The 10-Year is now approaching 4% which would be 60% higher than the 2.5% that was showing in early-August. This is one of the most important assets in the world and it’s trading like a meme stock or an alt-coin. The monthly chart is below.

US Ten Year Treasury Yields


Chart prepared by James Stanley

The longer-end of the curve is getting into the action as well, with the 30 year now trading at a fresh eight-year high of 3.83%

The more impressive shift here, in my opinion, is the hastening of the recent trend after breaking a trend channel that was in-place for more than 30 years.

US 30 Year Treasury Yields


Chart prepared by James Stanley

Shorter-term US rates are often more correlated with the US Dollar and that end of the curve has been shooting higher for some time now.

Yesterday saw a fresh 15-year high in Two year treasury yields, at 4.36%.

US Two Year Rates


Chart prepared by James Stanley

The Problem with the Above

The Two year is trading at 4.36% yield while the 10 year nears 4%. And then the 30 year is all the way down at 3.83%.

This is curve inversion. And this is often a sign that investors are getting more and more bearish. Going into a bank and being offered a loan for 30 years at half a percent less than they would charge you for a loan term of two years – well that’s distortion, on a massive scale.

Curve inversion will often happen in Treasuries when market participants are bearish. So, rather than investing in stocks or parking in short-term Treasuries to grab the yield in a non-committal fashion, they can also look at onboarding longer-dated Treasuries which, in the event of eventual rate cuts, could see principal appreciation.

In essence, the longer-end of the curve can invert with yields going below the shorter-end as investors anticipate an eventual backdrop that would necessitate lower rates from the Fed.

Again, the big take away is massive distortion, and given the run in short-term yields, we can also see a jump in the US Dollar, which has been going on since June of last year.
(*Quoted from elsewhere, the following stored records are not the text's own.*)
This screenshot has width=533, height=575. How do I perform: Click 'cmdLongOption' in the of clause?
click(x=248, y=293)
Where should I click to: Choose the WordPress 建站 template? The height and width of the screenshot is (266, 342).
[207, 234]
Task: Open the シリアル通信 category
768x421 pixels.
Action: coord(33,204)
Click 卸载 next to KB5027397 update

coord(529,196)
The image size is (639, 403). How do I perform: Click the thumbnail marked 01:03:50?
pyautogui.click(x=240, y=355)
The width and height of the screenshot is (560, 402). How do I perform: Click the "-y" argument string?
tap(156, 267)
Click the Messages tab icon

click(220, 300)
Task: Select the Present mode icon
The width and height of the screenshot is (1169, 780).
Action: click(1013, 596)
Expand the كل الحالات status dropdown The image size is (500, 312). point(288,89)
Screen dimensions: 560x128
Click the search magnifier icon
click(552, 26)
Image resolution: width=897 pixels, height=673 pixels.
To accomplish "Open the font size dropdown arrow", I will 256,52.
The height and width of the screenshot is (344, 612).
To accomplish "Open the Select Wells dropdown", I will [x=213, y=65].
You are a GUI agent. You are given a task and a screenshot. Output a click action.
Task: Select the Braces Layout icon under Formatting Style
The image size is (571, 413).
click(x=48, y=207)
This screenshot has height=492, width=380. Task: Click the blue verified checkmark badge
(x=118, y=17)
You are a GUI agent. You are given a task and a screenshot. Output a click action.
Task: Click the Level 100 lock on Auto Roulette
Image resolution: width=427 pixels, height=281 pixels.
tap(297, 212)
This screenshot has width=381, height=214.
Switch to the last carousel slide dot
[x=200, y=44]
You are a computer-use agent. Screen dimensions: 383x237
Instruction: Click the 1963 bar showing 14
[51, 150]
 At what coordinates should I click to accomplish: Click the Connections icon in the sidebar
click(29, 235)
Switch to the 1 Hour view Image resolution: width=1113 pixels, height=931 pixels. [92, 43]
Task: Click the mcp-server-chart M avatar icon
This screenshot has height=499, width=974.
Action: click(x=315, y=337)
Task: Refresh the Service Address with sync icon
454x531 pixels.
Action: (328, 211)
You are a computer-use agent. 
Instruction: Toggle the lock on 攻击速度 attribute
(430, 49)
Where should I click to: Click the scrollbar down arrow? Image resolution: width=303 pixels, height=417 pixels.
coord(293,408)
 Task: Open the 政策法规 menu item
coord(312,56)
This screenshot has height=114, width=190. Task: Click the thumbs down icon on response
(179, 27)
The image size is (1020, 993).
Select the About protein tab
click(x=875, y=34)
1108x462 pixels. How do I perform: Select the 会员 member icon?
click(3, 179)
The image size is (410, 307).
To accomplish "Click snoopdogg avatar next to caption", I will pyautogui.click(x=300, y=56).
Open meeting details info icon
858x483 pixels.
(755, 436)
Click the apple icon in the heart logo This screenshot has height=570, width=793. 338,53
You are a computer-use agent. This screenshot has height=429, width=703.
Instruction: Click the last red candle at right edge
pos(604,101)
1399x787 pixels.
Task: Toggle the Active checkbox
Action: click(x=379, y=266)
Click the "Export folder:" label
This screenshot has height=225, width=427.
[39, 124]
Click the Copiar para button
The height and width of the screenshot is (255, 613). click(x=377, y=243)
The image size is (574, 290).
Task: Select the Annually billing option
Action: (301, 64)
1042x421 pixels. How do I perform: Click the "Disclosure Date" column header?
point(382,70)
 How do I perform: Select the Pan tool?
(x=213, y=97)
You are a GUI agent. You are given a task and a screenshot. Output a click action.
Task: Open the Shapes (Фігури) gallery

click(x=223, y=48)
The US Dollar trend has continued to grow more and more strong, as indicated by the increasing angle of the trendlines on the below daily chart.

US Dollar Daily Chart


Chart prepared by James Stanley; USD, DXY on Tradingview

USD Forecast

The US Dollar is overbought from a number of vantage points. But that hasn’t really mattered of late, as the USD just keeps on pushing to fresh highs.

The disconcerting aspect of this is one of counterparts: The British Pound just collapsed and there hasn’t been a larger bullish response to that, helping to keep USD pegged near the highs. EUR/USD is hanging on to support by a thread and last week, made a convincing move below parity. And even the intervention efforts from Japan, via the BoJ/MoF have fallen flat with USD/JPY just jumping right back to 145.00.

All paths have led through the US Dollar and there’s no end in sight yet. This morning saw a bullish breach of the symmetrical triangle formation and price is already nearing a re-test of the high at 114.51.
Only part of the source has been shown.